Austin olha para mim de boca aberta, franzindo as sobrancelhas. "Eu deixei o Octavio fazer o quê?"
Eu levanto uma sobrancelha. "Octávio me derrubou no chão há duas semanas atrás com Rachel, Layla, Julian e Philip. Eles alegaram que tinham sua permissão para me mostrar o que significa ser um ômega, e eles-..."
Humilhação queima minhas bochechas, e eu mordo meu lábio inferior para evitar que as lágrimas me inundem. Não estou triste, —sempre que estou irritada, também estou à beira das lágrimas. E agora, estou furiosa e magoada.
"Octávio urinou no meu rosto e alegou que era assim que o lobo ômega é marcado. Ele disse que foi ideia sua e que você havia dito que eu não valia nada - como você pôde fazer isso comigo?"
Com os olhos cheios de lágrimas, eu olho para os olhos arregalados de Austin. Meu coração está batendo muito rápido e o mundo está girando. Por que o belo homem chamado Austin tem que possuir um coração tão feio? Eu odeio o quanto sou atraída por ele.
"Eu não tive nada a ver com o que Octávio fez com você."
Austin coloca uma mão sobre a minha. É um gesto estranho, e eu olho para ele com rancor, não satisfeita que ele de repente se tornou bom por passar algumas horas comigo.
"Não sei se acredito em você", eu sussurro e retiro minha mão. Estou doendo por dentro e lutando para me concentrar no presente. "Vamos comer. Não quero focar no passado."
Os lábios de Austin se contorcem como se quisesse sorrir. Infelizmente, acho que ele está muito conflituoso para conseguir se mostrar feliz. "Me desculpe por te chamar de plus-size — não foi legal da minha parte. Eu também me arrependo de ter colocado aquela boneca voadora no seu armário, pendurado um balão de água acima do seu assento e daquela vez que coloquei uma torta na sua cadeira."
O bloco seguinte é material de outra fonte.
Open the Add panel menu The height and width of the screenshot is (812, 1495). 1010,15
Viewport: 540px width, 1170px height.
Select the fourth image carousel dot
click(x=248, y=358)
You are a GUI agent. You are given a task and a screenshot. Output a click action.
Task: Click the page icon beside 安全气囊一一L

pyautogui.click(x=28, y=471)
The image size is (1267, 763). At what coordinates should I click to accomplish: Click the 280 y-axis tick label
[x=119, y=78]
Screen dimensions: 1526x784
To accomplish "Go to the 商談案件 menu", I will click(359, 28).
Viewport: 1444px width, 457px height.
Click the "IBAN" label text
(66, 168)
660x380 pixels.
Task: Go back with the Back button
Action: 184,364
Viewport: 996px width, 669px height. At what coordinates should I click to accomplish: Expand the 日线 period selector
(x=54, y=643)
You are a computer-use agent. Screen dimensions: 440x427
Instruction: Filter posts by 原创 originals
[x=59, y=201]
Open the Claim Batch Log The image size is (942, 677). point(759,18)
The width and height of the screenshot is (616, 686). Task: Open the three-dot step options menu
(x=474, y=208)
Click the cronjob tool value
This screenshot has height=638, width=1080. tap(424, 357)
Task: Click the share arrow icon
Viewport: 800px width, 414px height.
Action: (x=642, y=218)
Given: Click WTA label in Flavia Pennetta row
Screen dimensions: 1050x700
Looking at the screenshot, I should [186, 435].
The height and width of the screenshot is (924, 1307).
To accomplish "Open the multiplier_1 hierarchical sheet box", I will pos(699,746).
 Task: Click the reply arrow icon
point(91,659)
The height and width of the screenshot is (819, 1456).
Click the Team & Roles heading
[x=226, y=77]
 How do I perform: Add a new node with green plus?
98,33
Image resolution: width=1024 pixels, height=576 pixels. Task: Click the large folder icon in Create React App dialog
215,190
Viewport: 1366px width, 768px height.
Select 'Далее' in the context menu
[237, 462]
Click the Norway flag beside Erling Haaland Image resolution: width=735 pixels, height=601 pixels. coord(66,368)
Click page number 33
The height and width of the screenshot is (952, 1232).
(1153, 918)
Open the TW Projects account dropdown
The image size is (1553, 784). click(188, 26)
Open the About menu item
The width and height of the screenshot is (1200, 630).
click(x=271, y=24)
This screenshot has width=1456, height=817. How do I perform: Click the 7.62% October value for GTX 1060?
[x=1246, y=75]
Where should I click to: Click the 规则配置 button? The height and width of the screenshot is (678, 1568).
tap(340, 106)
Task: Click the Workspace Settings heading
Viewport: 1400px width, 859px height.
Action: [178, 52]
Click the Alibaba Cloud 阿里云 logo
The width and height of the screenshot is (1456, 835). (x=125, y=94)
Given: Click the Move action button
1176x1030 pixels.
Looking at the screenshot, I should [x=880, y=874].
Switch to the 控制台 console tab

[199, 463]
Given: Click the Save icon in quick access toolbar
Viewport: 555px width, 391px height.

Eu bufo com amargura. "Você me causou muita dor, Austin, e eu não acho que irei me superar, mas hoje nós firmamos uma trégua. Portanto, eu vou me conter de te chamar de idiota."
Seus lábios se curvam em um sorriso. "Certo, eu tenho que te dar pontos por essa — você é muito esperta."
Apesar de não querer, eu dou risada. "Por te chamar de idiota sem dizer diretamente?"
Austin concorda. "Muito esperta", ele então olha profundamente nos meus olhos, e seu sorriso confiante retorna. "Eu faço dezoito no sábado, e embora eu duvide que você seja minha companheira, certamente seria interessante se você fosse."
"Você está certo - eu não sou sua companheira." Eu dou risada. "Conhecendo a deusa lunar, ela provavelmente vai te emparelhar com alguém como Layla."
Austin me estuda por um segundo, em seguida volta a sua comida, sorrindo de maneira misteriosa. "Quem sabe."